Solution #1, using logical reasoning....
(1) Count the "extra" 8 dimes. Their total value is 80 cents; there is $4.20 (420 cents) remaining; there are now equal numbers of dimes and quarters.
(2) The value of one quarter and one dime is 35 cents.
(3) 420/35 = 12; that means the remaining coins are 12 groups each consisting of one quarter and one dime.
(4) So the number of quarters is 12; and the number of dimes, including the 8 we counted to start, is 12+8 = 20.
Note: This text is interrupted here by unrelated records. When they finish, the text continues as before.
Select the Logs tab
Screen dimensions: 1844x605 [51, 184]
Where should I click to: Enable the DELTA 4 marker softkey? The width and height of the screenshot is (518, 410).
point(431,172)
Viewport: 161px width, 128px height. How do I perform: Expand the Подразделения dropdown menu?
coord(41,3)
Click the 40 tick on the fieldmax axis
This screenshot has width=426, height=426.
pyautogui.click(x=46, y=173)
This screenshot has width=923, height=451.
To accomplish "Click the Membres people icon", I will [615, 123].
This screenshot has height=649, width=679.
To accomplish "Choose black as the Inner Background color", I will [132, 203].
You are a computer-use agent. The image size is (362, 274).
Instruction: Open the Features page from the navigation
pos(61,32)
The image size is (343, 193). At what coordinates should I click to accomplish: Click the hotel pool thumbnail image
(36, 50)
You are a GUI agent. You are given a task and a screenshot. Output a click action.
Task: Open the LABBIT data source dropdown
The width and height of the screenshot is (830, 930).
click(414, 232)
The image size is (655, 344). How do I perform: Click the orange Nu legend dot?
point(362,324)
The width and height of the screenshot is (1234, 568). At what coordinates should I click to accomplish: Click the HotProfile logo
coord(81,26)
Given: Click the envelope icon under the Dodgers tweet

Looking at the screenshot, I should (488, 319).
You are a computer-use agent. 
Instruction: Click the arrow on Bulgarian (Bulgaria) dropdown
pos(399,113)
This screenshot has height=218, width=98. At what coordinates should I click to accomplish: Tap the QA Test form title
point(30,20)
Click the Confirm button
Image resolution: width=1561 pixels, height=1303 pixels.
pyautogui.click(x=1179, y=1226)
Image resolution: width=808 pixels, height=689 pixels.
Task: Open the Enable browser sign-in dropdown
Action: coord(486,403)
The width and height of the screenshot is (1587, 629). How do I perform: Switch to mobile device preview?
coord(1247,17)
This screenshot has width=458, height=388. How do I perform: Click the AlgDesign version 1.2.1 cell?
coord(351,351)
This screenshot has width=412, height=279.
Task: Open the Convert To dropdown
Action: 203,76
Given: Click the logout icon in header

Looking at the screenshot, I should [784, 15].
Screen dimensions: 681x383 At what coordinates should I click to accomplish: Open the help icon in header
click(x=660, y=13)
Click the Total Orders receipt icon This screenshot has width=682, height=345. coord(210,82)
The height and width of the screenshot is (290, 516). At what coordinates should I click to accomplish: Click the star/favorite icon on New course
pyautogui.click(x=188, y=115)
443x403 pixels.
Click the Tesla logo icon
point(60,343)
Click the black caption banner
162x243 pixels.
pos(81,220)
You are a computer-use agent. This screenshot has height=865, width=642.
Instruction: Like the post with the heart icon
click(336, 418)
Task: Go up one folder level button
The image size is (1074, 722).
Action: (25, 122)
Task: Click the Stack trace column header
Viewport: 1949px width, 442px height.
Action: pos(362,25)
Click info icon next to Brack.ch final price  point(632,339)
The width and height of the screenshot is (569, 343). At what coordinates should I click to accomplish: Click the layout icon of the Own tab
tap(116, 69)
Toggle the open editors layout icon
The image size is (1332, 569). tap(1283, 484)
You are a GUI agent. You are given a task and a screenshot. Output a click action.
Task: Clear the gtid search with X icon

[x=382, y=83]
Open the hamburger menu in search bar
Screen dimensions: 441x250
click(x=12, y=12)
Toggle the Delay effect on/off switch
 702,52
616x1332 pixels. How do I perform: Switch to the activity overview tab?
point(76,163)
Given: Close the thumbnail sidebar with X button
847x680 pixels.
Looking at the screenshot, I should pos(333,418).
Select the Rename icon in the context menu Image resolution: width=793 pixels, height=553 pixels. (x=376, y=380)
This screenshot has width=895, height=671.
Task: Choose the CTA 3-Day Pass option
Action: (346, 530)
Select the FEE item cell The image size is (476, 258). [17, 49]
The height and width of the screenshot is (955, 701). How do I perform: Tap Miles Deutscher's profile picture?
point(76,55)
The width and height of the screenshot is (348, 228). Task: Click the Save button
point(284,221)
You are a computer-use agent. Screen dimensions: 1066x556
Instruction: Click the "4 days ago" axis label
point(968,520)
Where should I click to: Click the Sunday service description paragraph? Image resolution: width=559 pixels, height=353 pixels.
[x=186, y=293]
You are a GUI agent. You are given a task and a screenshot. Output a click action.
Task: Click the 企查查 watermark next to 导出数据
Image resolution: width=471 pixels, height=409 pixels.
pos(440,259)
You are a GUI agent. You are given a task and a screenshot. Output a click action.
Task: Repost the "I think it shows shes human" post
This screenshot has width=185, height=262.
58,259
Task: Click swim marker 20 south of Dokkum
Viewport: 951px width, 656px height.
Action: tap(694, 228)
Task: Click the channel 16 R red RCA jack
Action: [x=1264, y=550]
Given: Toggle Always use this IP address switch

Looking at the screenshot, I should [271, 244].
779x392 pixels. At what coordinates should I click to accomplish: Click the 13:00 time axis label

CHECK: 12(25)+20(10) = 300+200 = 500
Solution #2, using formal algebra....
I show both solutions so that you can see the formal algebra does virtually the same thing the logical reasoning does. Certainly you want to learn the methods of algebra so you can use them to solve more difficult problems. But solving problems like this using informal logical reasoning is good brain exercise.
Let x = number of quarters
then x+8 = number of dimes
25(x)+10(x+8) = 500
25x+10x+80 = 500
35x = 420
x = 420/35 = 12
The number of quarters is x=12; the number of dimes is x+8 = 20.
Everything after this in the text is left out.